Representative McKenzie argued that the policy could potentially be both confusing and disruptive to the learning experience if one teacher isn’t enforcing that policy, but another is.

He also said society is already at a point where if a teacher does not want to accept something they do not agree with or believe in, they don’t have to.

“It’s going to be wildly enforced, widely and wildly enforced, and that’s kinda scary to me,” said Rep. McKenzie. “A teacher does not have to refer to a student as ‘Mr. Mrs. They/Them’, whatever. A teacher does not have to do that today. If a teacher does not want to refer to someone by a pronoun, they don’t have to. [Students] have a name on the card that they walk in the room with and they’re called by that name on their card. Today’s laws are good for both sides. I think it protects both side.”

McKenzie additionally said that the other side could argue that their rights and liberties are being taken by not having the option of being referred to by their preferred pronouns.

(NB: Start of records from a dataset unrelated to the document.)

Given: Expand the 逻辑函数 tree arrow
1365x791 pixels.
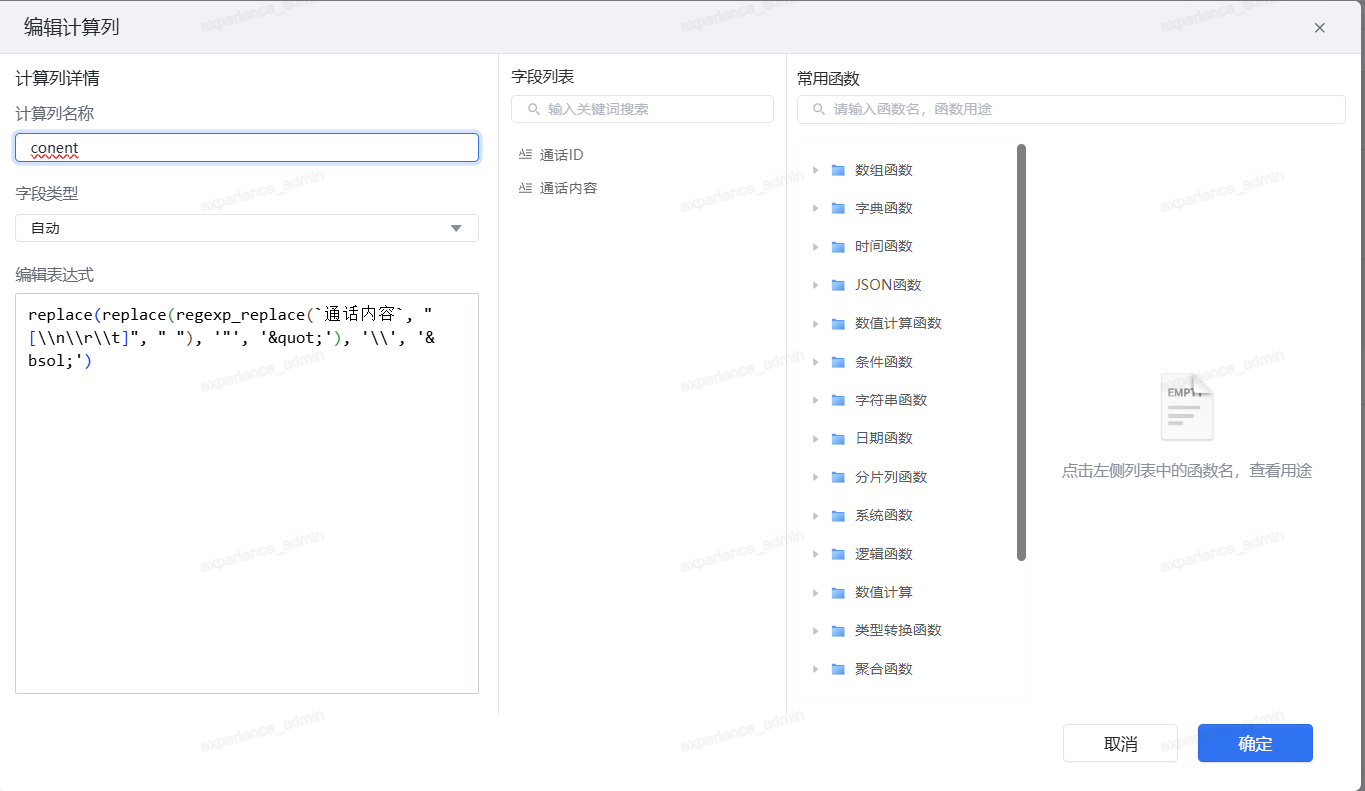Looking at the screenshot, I should pyautogui.click(x=815, y=554).
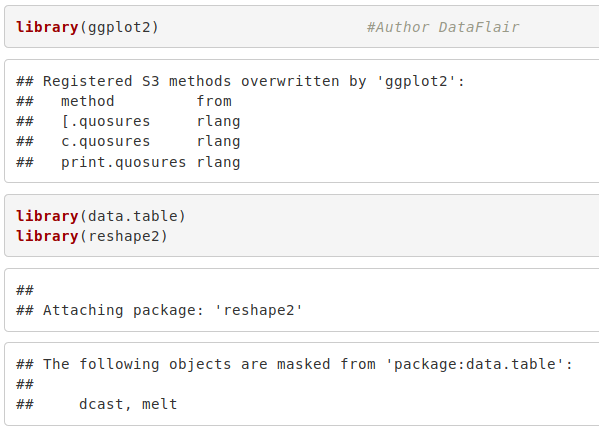
Task: Click the Registered S3 methods output line
Action: coord(240,81)
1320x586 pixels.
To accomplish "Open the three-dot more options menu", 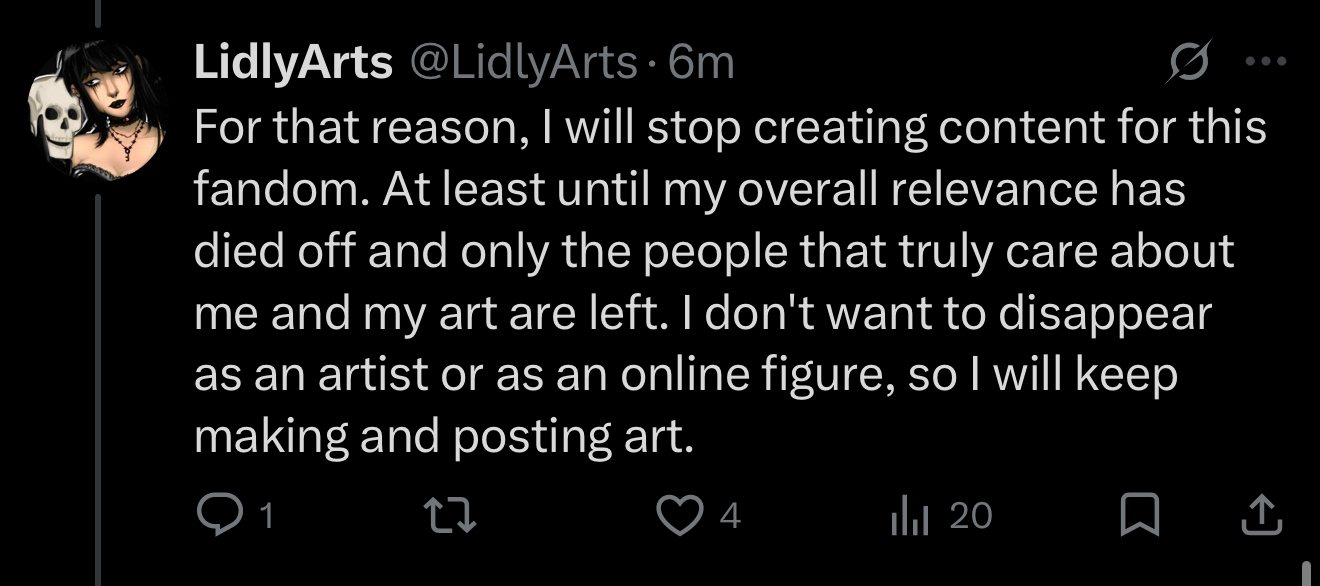I will [x=1268, y=62].
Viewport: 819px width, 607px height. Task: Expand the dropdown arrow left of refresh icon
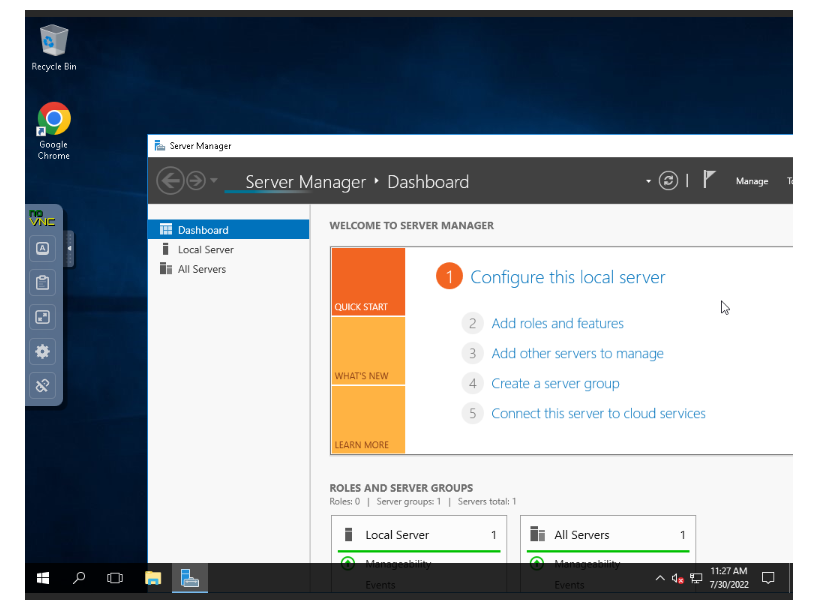pyautogui.click(x=648, y=181)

Cochran said he is more interested in protecting the individual teachers and argued that silence does not protect the teachers.

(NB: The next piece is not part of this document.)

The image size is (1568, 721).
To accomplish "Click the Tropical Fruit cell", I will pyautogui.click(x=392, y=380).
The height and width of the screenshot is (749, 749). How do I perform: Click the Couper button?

The legislation will be heard next in the Education Administration Committee.

Transgender Athlete Restrictions

Subcommittee members also moved Brentwood Representative Gino Bulso’s bill forward to expand last year’s legislation that required public school athletes in middle and high schools to compete in accordance with the sex they were assigned at birth.

Representative Bulso is proposing extending the restriction to private schools who become members of the Tennessee Secondary School Athletic Association (TSSAA).

“This is a bill that seeks to protect girls’ athletics,” said Representative Bulso.

This restriction has been heavily criticized by civil rights groups and Dahron Johnson with the Tennessee Equality Project spoke against the bill Tuesday, telling legislators that private schools already have the means to make their own policies.

“In short, this bill goes out of its way to give legislative stamp of approval to schools creating policies that serve only to divide and deny. With the onslaught of legislation targeting transgender people this year, and last year, and the bills upon which those were built on the year before that, maybe legislation like this feels like a done deal. After all, there’s no lack of folk seeking to add their brick to wall seeking to separate Tennessee’s trans and gender diverse citizens from life and the public sphere,” said Johnson.

Representative Bulso pressed Johnson on her criticism of his legislation.

“Do you agree that we should not allow boys in the girls locker room in high school athletics?” asked Representative Bulso.

Knoxville Representative Sam McKenzie also questioned Bulso’s legislation, asking if he was aware of any issue involving transgender athletes at private schools in Tennessee.

“There was tension this past summer to one of the private high schools in Davidson County, an all-girls high school that issued a letter indicating its willingness to allow boys to enter into the school and participate in accordance with the school’s extracurricular and other activities,” said Representative Bulso.

“I just think this and last year’s piece of legislation is a solution just in desperate need of a problem. We always talk about how we’re not California. We champion that. I hear it constantly. We’re not New York, we’re not all these places. But we’re taking these policies that maybe have happened in these other places and applying them to Tennessee, I just really think it’s kind of a double-minded kind of mindset. This is not a problem in our great state,” said Representative McKenzie.